## [RECORDS SUPPLIED]
•••
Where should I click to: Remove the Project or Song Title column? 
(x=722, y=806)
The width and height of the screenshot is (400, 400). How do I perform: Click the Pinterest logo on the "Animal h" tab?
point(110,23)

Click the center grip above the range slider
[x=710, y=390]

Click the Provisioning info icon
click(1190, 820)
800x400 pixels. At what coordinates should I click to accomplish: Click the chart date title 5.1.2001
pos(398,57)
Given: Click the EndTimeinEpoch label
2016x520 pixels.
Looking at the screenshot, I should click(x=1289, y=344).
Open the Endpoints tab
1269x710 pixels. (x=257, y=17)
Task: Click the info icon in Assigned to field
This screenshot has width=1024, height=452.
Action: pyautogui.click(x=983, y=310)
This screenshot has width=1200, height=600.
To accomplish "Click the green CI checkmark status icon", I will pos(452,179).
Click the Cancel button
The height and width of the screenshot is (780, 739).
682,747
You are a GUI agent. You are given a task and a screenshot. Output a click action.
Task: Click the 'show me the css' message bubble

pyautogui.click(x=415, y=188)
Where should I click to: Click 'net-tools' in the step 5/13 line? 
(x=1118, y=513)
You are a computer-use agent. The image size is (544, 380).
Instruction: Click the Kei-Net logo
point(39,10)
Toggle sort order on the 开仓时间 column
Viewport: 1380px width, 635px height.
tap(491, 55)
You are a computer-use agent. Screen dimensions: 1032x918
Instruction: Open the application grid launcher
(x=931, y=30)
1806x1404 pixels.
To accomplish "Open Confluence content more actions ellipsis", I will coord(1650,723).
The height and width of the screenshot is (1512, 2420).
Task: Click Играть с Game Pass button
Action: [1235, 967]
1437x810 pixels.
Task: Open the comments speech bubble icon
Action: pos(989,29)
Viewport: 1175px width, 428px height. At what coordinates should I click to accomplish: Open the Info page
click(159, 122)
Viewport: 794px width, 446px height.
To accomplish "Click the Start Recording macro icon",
•••
## [YOUR INSTRUCTIONS]
Retype the data that opens with the line containing "800x400 pixels. At" and closes with the line containing "Action: pyautogui.click(x=983, y=310)", both lines included, with no changes.

## [ANSWER BELOW]
800x400 pixels. At what coordinates should I click to accomplish: Click the chart date title 5.1.2001
pos(398,57)
Given: Click the EndTimeinEpoch label
2016x520 pixels.
Looking at the screenshot, I should click(x=1289, y=344).
Open the Endpoints tab
1269x710 pixels. (x=257, y=17)
Task: Click the info icon in Assigned to field
This screenshot has width=1024, height=452.
Action: pyautogui.click(x=983, y=310)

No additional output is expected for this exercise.